Alıntı:

Kilo vermek kilo almaktan çok daha maliyetli oluyor. Bu durumu daha öncede yaşamıştım.
Eşofman altlarının tümü belimden düşüyor. Evin içinde sünnet çocukları gibi dolaşıyorum. Bir elim sürekli belimde!…
Şımarık çocuk gibi şikayet ettiğime bakmayın, halimden memnunum…
.
.
17 Ocak
Bülent Arınç, Sinan Ateş cinayetinin sürüncemede kalması nedeniyle ülkücüleri eleştirdi!
“Seksen öncesi ülkücülerin nasıl insanlar olduğunu, kitaplardan okuyup ders alın”
Muhafazakar siyasetin müdavimlerinden olduğu iddia edilen Manisalı Bülent Arınç hangi kitapları okudu bilemeyiz. Ancak seksen öncesi ülkücüleri bu günlere örnek göstermesi büyük talihsizlik olmuş.
Seksen öncesi Maraş, Çorum, İTÜ, Bahçelievler vb toplu katliamları kendi hatırlamıyor olabilir!

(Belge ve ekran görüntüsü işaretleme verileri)
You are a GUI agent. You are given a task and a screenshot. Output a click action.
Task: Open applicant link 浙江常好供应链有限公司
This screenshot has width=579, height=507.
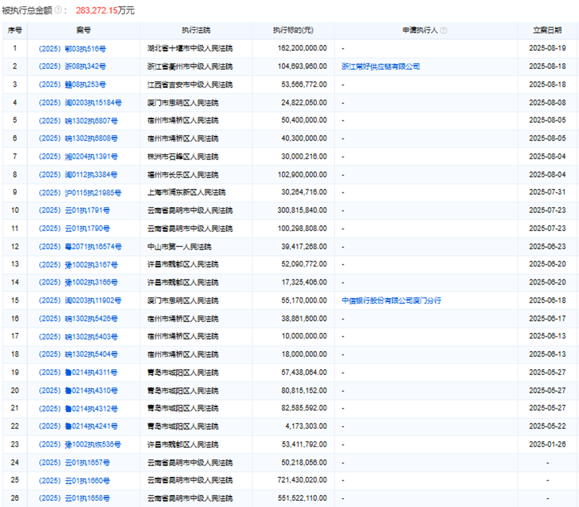coord(380,66)
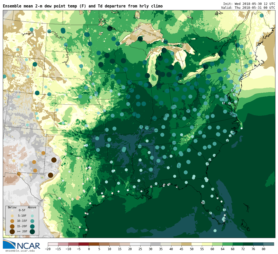Select the pale pink -20 to -15 colorbar swatch
Screen dimensions: 278x254
pos(53,244)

Yapılacak Görevler:
A. Alıntının "Eşofman altlarının tümü" ile başlayıp "büyük talihsizlik olmuş." ile biten bölümünü olduğu gibi yazıya geçirin.
B. Alıntıya dayanarak aşağıdaki soruları yanıtlayın.
(i) Yazara göre eşofman altlarının hepsi ne yapıyor?
(ii) Alıntıda hangi tarih yer alıyor?
(iii) Alıntıda Bülent Arınç nereli olarak anılıyor?

Görevlerin Çözümleri:
A.
Eşofman altlarının tümü belimden düşüyor. Evin içinde sünnet çocukları gibi dolaşıyorum. Bir elim sürekli belimde!…
Şımarık çocuk gibi şikayet ettiğime bakmayın, halimden memnunum…
.
.
17 Ocak
Bülent Arınç, Sinan Ateş cinayetinin sürüncemede kalması nedeniyle ülkücüleri eleştirdi!
“Seksen öncesi ülkücülerin nasıl insanlar olduğunu, kitaplardan okuyup ders alın”
Muhafazakar siyasetin müdavimlerinden olduğu iddia edilen Manisalı Bülent Arınç hangi kitapları okudu bilemeyiz. Ancak seksen öncesi ülkücüleri bu günlere örnek göstermesi büyük talihsizlik olmuş.

B.
(i) Yazarın belinden düşüyor.
(ii) 17 Ocak.
(iii) Manisalı.